Today, I had to go into work for an hour or so to catch up and I also picked up John Irving's new novel, Until I Find You. Of course, The Borders I stopped at was still in a Harry Potter frenzy and was sold out of that book. They had sent someone to the Kroger across the street to try and buy up a few copies. I know many consider is sacrilege, but I've never picked up a Harry Potter book or seen any of the films. Maybe one day. When I'm on a longer sabbatical.

Comments

Cindy Lou Whoo said…
Charlie and The Chocolate Factory is a very dark book. Dahl was a slightly twisted, brilliant man. So many of his books turned movies have been softened up, I can't wait to see Depp play Wonka! Keep in mind I teach reading and have all the Potter books on CD and in book form. I got the hook up!
Ryan said…
Collin OMG I almost forgot about you until you gave me a comment thanks so much! I will link you I so love your work.

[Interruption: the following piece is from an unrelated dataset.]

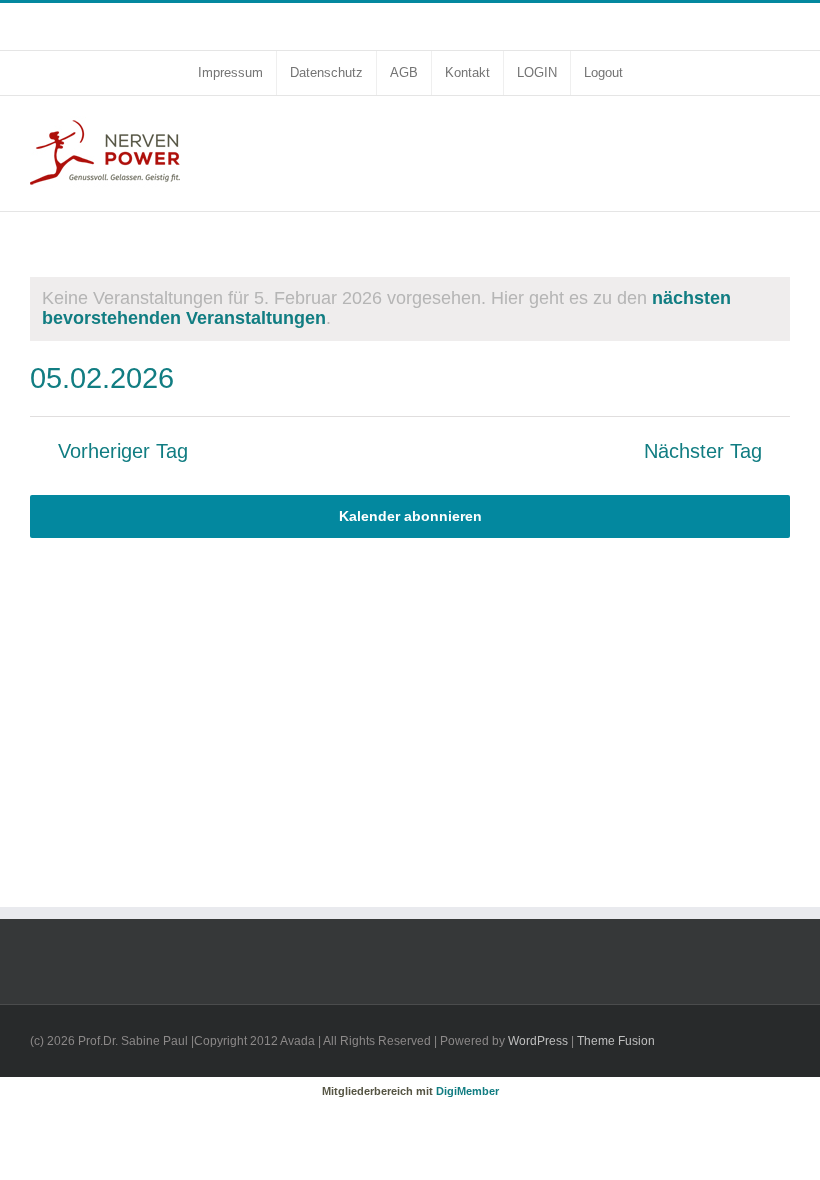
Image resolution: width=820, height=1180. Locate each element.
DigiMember (467, 1091)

Take Care tell Gavin I miss him!
Cleo said…
Did anyone else find it interesting that Tim Burton, in the midst of all his surreal carefully sculpted landscapes has Violet coming from a treeless McMansion suburb in Dunwoody/Atlanta? Complete with the blond barbie doll mom, and the over-the-top winning is everything attitude? Is he saying this is as surreal as all the other movie environs?

I'm glad to see that Burton sees the whole irony and humor in the landscape of North Atlanta.
Barbara said…
the audience at the midtown laughed their ASSES off when they showed violet's house (and every time her mom was onscreen)!!!
Collin said…
Yes, having Violet and her mom from Atlanta was inspired. Everyone laughed in my audience, too, and Burton seemed to have tapped into that faded beauty queen mom forcing her child to be "the best" at everything.